Pour d’autres, pour connaître la vérité, « il faut que le pouvoir judiciaire soit indépendant et expurgé des mauvais éléments », a affirmé de son côté Lotfi Nabli, député du Nidaa Tounes.
Pour Ferida Abidi, députée du mouvement Ennahdha, ce qui est arrivé à Chokri Belaïd et Mohamed Brahmi a failli provoquer une guerre civile.
Cela dit, tout au long de la séance, la tension est montée d’un cran entre les députés du Front populaire et du mouvement Ennahdha où les accusations ont fusées de tous côtés.
Face à ces accusations, Samir Dilou, député du mouvement Ennahdha, a souligné : « Certaines accusations dépassent le concept de concurrence politique. Certains nous accusent de violence et de plus que ça, et invitent à dissocier des institutions démocratiques. »
Sur le volet de l’enquête du dossier Mohamed Brahmi, Omar Mansour, ministre de la Justice, a fait savoir que trois accusés ont été arrêtés pour une peine de sept ans d’emprisonnement. Il poursuit : « En ce qui concerne le document envoyé et relatif à l’avertissement d’un acte d’assassinat, en réalité il y a eu deux documents. »

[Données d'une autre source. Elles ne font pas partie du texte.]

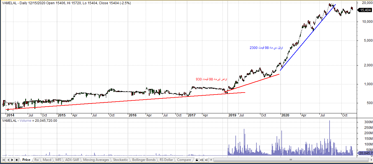Click the previous sheet navigation arrow
This screenshot has height=164, width=373.
tap(8, 160)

Sur l’affaire Belaïd, Hédi Majdoub, ministre de l’Intérieur a indiqué que « l’examen balistique d’Interpol a dévoilé que Belaïd a été assassiné par une arme de 9 mm qui a été présentée au juge d’instruction fin mars 2013. Alors qu’un autre examen balistique présenté par les autorités hollandaises a démontré que l’arme du crime était un Beretta de type 92-93, ce type d’arme n’étant pas utilisé par les forces de l’ordre tunisiennes. »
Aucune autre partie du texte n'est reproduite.